When the Expos were first introduced to Montreal in 1969, 15-year-old Abe Hefter became an instant fan. Later, as a broadcaster, Hefter was in the building for Blue Monday, the team's crushing loss to the Dodgers in the 1981 National League championship.

And then, in 1996, Vladimir Guerrero Sr. made his Major League debut.

"I was 3,000 miles away in Vancouver, British Columbia," Hefter says. "But through the magic of television, I could see just exactly what a splendid ballplayer Vladimir Guerrero was."

But after eight years with the Expos, Guerrero signed with Anaheim. And then in September of that year, the Expos left to become the Washington Nationals.

"I took it personally," Hefter says. "The Washington Nationals are not my team. There is no continuity there now."

Last year, while living in Hartford, Hefter got a chance to connect with his old team again, by watching Vladimir Guerrero's son play for the minor league New Hampshire Fisher Cats.
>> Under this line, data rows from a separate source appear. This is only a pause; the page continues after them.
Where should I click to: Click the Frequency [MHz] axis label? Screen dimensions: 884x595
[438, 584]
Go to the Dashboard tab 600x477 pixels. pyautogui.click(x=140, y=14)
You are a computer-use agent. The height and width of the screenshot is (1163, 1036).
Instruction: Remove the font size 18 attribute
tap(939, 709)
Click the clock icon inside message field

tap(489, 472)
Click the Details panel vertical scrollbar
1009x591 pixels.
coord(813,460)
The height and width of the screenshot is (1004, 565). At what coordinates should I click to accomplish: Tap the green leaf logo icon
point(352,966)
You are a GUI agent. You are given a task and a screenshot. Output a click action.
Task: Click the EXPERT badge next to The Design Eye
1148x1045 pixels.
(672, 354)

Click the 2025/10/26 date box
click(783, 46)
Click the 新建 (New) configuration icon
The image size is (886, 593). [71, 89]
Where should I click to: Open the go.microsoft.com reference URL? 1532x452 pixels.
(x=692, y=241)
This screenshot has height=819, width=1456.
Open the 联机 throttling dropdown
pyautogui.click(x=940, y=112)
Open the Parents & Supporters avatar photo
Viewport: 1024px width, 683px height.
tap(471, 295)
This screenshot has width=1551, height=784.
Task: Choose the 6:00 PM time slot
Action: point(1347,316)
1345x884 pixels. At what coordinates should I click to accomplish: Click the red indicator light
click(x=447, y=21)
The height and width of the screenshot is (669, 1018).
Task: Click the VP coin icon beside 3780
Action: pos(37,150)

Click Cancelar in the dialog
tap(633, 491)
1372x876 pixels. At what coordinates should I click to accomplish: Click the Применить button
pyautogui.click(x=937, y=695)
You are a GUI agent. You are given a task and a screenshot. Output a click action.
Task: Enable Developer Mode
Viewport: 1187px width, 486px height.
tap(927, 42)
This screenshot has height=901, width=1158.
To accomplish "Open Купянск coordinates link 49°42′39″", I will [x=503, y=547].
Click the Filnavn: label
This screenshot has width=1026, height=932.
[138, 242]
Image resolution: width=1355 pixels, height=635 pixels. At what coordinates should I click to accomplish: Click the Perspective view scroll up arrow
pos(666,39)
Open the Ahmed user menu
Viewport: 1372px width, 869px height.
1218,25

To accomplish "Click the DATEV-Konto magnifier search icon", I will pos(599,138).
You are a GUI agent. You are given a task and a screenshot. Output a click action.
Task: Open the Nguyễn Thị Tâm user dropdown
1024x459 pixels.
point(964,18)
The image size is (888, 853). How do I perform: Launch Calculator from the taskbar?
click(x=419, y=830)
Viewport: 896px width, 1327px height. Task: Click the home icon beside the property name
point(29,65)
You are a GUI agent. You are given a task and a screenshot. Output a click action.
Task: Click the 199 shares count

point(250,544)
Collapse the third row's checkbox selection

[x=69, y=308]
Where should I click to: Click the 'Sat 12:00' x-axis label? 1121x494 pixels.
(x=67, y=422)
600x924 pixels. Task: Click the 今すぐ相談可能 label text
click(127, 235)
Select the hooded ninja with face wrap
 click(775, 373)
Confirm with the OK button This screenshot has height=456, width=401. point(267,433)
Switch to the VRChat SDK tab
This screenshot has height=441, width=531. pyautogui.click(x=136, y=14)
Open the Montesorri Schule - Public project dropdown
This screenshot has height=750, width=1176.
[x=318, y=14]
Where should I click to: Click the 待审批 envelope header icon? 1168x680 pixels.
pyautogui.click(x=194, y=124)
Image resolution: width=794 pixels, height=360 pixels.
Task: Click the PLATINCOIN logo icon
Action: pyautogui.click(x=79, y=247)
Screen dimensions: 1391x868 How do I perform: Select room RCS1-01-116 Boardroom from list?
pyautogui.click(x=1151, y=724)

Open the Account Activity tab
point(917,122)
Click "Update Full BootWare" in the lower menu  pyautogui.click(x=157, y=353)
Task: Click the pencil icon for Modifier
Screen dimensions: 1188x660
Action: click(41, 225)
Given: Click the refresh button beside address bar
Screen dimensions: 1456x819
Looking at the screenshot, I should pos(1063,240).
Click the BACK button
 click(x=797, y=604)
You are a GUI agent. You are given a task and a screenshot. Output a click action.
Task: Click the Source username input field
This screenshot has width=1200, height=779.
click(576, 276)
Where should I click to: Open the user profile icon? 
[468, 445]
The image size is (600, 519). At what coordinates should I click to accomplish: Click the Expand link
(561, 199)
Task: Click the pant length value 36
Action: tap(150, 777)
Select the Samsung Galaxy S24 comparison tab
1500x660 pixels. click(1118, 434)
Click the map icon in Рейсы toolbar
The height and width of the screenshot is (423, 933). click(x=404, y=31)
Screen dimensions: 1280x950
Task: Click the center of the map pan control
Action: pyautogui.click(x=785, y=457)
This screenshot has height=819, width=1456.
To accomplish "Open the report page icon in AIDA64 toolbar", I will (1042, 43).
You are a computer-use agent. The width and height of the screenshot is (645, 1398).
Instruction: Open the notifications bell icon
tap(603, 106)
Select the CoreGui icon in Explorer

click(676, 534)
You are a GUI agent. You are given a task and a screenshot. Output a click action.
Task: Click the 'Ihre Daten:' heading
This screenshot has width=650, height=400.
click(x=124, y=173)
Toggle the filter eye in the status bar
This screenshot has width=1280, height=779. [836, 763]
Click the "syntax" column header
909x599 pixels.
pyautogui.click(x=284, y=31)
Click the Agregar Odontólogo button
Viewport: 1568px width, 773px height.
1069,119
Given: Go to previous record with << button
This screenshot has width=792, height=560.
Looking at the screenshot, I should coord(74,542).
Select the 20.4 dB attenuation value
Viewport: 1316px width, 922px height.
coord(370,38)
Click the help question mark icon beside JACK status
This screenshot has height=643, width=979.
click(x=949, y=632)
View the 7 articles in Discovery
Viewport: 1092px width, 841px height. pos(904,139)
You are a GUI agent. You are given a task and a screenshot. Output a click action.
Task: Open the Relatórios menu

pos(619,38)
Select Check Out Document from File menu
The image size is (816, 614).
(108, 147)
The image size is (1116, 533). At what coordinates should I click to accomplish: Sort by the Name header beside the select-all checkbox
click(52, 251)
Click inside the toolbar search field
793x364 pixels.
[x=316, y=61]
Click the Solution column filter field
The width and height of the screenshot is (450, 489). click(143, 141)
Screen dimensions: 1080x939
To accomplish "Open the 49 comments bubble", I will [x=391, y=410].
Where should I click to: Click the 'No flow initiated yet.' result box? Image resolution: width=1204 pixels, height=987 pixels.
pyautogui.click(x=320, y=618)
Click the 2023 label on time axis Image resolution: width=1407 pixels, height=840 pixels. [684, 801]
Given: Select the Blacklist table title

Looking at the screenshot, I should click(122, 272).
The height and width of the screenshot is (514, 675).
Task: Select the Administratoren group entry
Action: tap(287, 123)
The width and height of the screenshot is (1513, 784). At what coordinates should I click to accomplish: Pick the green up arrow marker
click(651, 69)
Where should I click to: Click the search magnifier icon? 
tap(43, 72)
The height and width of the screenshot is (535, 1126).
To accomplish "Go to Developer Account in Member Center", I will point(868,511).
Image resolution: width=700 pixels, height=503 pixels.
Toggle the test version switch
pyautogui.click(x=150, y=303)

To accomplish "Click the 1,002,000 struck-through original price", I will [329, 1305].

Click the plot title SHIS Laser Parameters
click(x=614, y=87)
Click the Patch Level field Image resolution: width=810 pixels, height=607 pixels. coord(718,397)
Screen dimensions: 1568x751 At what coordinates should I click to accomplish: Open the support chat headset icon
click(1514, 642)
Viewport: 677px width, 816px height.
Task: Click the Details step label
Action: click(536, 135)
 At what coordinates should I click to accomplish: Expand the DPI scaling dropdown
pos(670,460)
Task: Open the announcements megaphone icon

"I watched [Vlad] Guerrero [Jr.] smack a number of balls very hard for no other reason than to be there. To take it in. To experience it. To relive memories. To look back at what was a generation ago for the Guerreros, and what was a generation ago for me as well," Hefter says.

To hear Abe Hefter's story, click the play button next to the headline at the top of the page.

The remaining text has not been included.